Manslaughter charge quashed as appeal judge orders retrial

THE Court of Criminal Appeal has quashed the manslaughter conviction of Co Mayo farmer Padraig Nally and ordered a retrial.

Mr Nally was jailed for six years last November for shooting dead a Traveller on his land in 2004.

The appeal court ruled that the jury at Mr Nally’s trial should have been allowed to consider the full defence of self-defence and that it was a matter for the jury to decide whether the force used by Mr Nally was reasonable and whether to return an acquittal.

His counsel Brendan Grehan had submitted in the appeal earlier this year that the trial judge Mr Justice Paul Carney had erred in law by not allowing the jury to consider a full defence of self-defence and by not allowing them to bring in an acquittal.

At the trial Judge Carney told the jury they could only bring in a verdict of either guilty of murder or guilty of manslaughter.

In July last year, a jury found the 62-year-old, of Funshinaugh Cross, Claremorris, Co Mayo, not guilty of murder but guilty of manslaughter.

John “Frog” Ward, a 42-year-old Traveller and father of 11 children, had been shot twice and beaten with a stick.

At the trial, Mr Nally told the jury in the 18 months before the shooting there were two break-ins at his property and he was growing increasingly paranoid and fearful and believed his life was under threat.

Mr Grehan submitted during the appeal that the single point of appeal against Mr Nally’s conviction was a very important constitutional point. He said that was whether or not there are any circumstances in which a trial judge can ever direct a jury that they must convict in the absence of a concession by the defence that acquittal was not an option in the case.

In their 18-page judgment the three judges at the appeal court said that Mr Nally’s defence at the trial had been one of self-defence.

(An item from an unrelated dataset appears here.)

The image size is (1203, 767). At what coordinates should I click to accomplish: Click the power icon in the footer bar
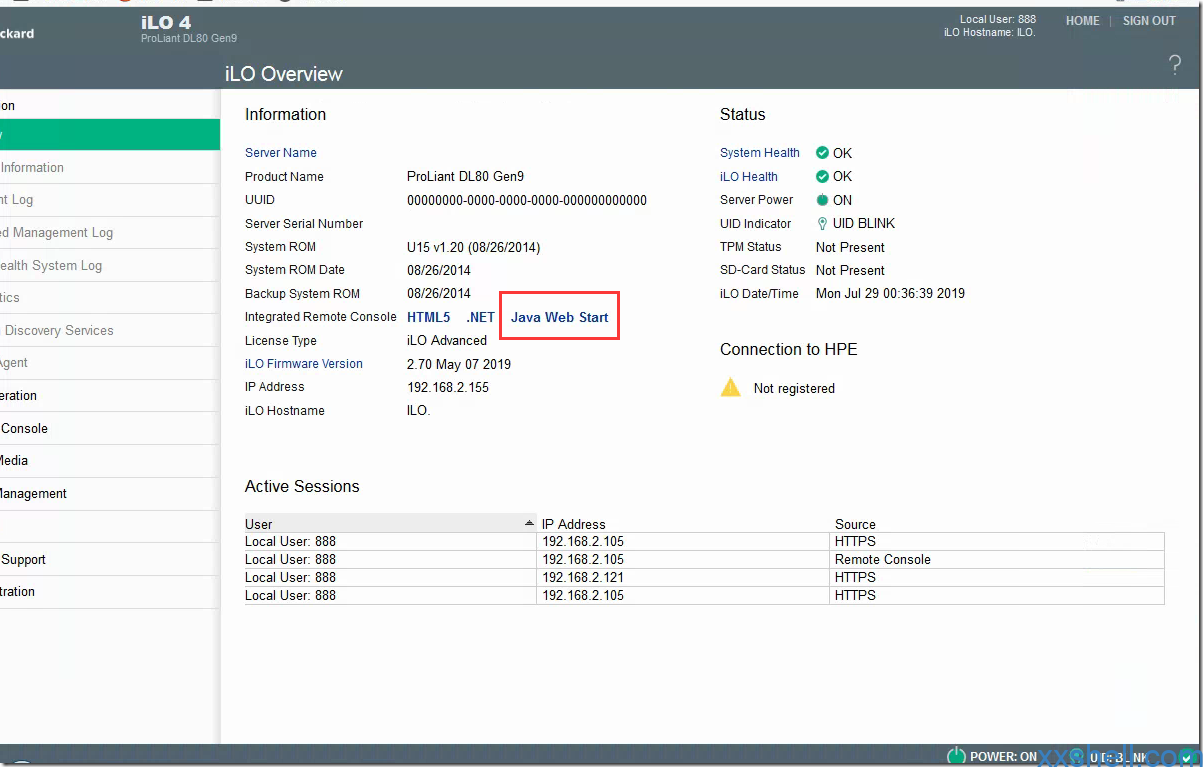(x=955, y=757)
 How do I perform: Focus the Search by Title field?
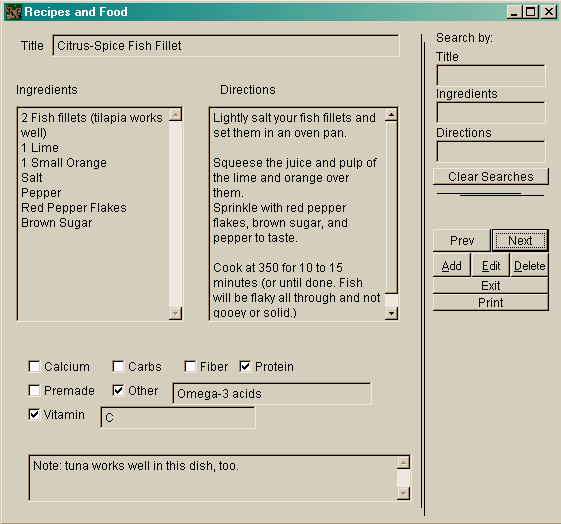click(x=491, y=75)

The appeal court held that “quite clearly, the issue of self defence was a central issue at every stage of this case” and that “the jurors must retain the ultimate power to determine issues of guilty or innocence” and to “question whether the amount of force used is objectively reasonable”.

Mr Nally has been admitted to bail on the same terms as before his trial pending the retrial, which is expected to take place early next year.